Mais la guerre n’est pas finie
pour autant. Il reste toujours
les FDLR, un groupe armé hutu
qui se cache dans les forêts
congolaises depuis la fin
du génocide et qui menace
de reprendre le pouvoir au Rwanda.
C’est en tout cas ce qu’avance
Paul Kagame pour justifier
“son intrusion sur le territoire
congolais”, comme le note
avec aigreur Le Potentiel,
quotidien de Kinshasa. “Tout
le monde sait que cette fameuse
performance économique montée
en épingle par les parrains
de Paul Kagame a son origine
dans le pillage systématique
des ressources naturelles
de la RDC.” Après la défection
du M23, il est temps de mettre
de l’ordre à l’est du Congo
et de dialoguer avec toutes
les milices qui pullulent dans
la région. “Mais Kagame a dit
‘niet’ à un quelconque dialogue
interrwandais [avec les FDLR].
Car, en mettant fin à ce conflit,
le Rwanda cesserait d’être victime
d’une menace.
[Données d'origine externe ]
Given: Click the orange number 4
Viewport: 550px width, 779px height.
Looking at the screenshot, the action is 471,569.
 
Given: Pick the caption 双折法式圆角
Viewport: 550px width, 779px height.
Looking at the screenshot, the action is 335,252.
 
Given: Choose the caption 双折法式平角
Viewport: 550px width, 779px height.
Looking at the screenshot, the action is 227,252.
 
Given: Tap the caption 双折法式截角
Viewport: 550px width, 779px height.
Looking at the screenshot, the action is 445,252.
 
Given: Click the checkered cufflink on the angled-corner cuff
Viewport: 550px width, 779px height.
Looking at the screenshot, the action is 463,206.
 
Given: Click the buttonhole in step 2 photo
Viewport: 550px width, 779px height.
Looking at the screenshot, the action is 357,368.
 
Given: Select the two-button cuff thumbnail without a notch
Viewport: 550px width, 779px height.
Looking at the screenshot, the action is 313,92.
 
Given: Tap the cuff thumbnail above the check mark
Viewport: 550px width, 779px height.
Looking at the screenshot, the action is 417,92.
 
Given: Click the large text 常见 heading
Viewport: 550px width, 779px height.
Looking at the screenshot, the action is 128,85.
Ce serait scier
la branche sur lequel son régime
est assis.”
Chronologie
23 octobre 1957— Naissance de
Paul Kagame à Tambwe (Rwanda).
Octobre 1990— L’armée du Front
patriotique rwandais mène
une guerre civile pour reprendre
le pouvoir.
6 avril 1994— Le président
Habyarimana meurt dans
un attentat contre son avion.
Sa mort provoque un génocide
contre la minorité tutsi qui fera
plus de 800 000 victimes.
Juin 1994— Le FPR, dirigé
par Paul Kagame, arrive à Kigali
et prend le pouvoir.
9 août 2000— Paul Kagame
est élu président du Rwanda avec
93 % des voix. Il a été reconduit
à cette fonction depuis cette date.
La prochaine élection
présidentielle est prévue pour 2017.